### Your goal
Only the lines from the top of the data through the line containing "The image size is (1375, 868)." should be duplicated, exactly as they appear.

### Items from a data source
● ● ● ● ● ● ●
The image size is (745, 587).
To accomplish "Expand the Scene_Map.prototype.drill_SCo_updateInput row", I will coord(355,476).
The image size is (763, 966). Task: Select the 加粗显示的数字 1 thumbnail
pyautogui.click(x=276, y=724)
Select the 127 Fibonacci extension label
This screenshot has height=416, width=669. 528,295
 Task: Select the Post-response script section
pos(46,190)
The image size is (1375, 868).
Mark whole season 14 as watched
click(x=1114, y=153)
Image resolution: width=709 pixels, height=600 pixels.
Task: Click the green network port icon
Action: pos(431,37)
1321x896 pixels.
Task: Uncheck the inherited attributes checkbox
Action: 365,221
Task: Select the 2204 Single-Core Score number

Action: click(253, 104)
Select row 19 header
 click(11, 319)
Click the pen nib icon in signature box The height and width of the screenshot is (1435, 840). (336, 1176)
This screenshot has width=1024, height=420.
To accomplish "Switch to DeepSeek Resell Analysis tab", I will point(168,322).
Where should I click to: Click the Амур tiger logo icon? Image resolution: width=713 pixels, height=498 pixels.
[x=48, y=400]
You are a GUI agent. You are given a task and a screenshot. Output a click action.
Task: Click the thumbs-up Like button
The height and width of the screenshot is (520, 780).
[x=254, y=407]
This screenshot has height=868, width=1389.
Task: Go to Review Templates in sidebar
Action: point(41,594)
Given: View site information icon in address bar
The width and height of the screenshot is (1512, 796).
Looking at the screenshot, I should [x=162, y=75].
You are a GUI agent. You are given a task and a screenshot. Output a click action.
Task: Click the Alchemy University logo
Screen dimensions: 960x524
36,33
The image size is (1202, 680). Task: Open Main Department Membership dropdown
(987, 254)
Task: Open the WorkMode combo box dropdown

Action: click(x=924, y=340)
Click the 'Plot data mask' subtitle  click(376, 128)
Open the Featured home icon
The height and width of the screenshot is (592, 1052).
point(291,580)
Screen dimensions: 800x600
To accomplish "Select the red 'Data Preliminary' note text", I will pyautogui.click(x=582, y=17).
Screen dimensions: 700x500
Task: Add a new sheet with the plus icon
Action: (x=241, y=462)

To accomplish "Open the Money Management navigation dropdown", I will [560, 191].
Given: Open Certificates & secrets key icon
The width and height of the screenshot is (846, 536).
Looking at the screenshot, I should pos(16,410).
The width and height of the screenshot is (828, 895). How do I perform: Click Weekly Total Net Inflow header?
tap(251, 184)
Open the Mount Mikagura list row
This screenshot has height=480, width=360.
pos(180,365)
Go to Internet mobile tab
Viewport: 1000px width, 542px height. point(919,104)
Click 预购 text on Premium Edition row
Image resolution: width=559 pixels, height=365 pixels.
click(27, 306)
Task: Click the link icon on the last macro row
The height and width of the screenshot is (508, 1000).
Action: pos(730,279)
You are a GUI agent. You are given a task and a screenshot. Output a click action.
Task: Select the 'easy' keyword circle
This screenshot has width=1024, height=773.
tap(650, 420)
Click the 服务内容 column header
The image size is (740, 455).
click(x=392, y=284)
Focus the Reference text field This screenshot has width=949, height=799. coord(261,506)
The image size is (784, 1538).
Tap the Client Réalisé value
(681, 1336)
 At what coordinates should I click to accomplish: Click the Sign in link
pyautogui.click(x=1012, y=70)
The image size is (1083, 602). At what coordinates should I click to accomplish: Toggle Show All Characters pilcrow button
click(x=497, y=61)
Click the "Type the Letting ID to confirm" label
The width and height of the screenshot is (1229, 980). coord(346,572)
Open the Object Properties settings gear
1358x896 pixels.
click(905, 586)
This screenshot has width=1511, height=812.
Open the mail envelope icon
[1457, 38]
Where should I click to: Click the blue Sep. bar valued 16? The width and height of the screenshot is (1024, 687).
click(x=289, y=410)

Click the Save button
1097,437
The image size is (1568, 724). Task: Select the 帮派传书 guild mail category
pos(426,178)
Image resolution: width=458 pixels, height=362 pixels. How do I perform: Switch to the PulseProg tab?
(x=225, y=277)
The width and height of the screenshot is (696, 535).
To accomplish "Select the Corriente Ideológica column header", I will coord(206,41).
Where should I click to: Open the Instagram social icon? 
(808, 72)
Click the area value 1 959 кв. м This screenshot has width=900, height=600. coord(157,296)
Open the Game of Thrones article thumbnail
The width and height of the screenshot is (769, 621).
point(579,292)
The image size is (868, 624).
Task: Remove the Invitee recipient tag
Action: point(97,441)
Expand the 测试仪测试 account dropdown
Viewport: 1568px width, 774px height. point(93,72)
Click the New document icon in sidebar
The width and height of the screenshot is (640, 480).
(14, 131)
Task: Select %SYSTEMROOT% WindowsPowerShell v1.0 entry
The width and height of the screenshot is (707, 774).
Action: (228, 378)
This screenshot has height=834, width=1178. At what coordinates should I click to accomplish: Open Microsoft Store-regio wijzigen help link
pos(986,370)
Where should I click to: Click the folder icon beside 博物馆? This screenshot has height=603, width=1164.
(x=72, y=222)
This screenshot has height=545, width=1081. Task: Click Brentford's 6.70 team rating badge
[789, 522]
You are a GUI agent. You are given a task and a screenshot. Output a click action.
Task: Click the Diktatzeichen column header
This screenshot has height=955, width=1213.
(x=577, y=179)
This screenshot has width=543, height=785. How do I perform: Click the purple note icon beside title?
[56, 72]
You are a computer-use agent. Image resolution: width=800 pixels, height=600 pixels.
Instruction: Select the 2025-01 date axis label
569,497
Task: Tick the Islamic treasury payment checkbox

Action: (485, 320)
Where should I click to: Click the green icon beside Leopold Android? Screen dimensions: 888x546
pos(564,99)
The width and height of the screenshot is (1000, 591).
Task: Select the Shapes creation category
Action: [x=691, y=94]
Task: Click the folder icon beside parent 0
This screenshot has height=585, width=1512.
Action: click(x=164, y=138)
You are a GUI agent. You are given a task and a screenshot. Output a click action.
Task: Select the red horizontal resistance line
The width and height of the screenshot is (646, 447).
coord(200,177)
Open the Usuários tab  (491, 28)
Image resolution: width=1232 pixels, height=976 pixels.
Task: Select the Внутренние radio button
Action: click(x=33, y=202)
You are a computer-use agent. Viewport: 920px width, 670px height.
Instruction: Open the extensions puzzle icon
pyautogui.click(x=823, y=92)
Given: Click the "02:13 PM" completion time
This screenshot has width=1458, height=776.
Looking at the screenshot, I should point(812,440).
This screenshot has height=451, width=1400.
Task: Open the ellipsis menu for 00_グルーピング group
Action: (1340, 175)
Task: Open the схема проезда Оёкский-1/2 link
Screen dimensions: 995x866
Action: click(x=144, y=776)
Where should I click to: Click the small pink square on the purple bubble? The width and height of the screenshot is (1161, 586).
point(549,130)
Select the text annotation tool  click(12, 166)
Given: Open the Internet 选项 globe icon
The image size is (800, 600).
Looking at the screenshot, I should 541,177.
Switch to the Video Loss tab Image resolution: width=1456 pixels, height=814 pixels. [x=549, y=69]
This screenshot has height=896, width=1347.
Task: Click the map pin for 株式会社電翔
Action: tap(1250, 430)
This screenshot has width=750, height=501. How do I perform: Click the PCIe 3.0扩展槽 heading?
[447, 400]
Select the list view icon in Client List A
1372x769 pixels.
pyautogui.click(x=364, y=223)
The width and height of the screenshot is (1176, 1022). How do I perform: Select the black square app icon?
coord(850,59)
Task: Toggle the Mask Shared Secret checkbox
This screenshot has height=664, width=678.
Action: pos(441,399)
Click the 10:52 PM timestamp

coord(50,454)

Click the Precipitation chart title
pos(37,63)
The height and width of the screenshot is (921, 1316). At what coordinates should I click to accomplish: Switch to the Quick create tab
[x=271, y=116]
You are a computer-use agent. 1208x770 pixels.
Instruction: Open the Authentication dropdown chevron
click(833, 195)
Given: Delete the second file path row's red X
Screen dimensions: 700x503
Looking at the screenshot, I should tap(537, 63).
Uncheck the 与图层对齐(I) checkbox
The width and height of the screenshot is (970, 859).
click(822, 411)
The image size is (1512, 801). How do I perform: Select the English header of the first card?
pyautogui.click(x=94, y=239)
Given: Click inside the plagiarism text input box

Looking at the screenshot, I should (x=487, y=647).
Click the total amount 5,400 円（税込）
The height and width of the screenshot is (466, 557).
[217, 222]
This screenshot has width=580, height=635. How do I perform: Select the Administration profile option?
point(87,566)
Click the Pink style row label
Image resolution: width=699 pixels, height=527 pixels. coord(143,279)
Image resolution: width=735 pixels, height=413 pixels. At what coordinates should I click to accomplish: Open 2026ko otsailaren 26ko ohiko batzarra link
● ● ● ● ● ● ●
### Solution
The image size is (745, 587).
To accomplish "Expand the Scene_Map.prototype.drill_SCo_updateInput row", I will coord(355,476).
The image size is (763, 966). Task: Select the 加粗显示的数字 1 thumbnail
pyautogui.click(x=276, y=724)
Select the 127 Fibonacci extension label
This screenshot has height=416, width=669. 528,295
 Task: Select the Post-response script section
pos(46,190)
The image size is (1375, 868).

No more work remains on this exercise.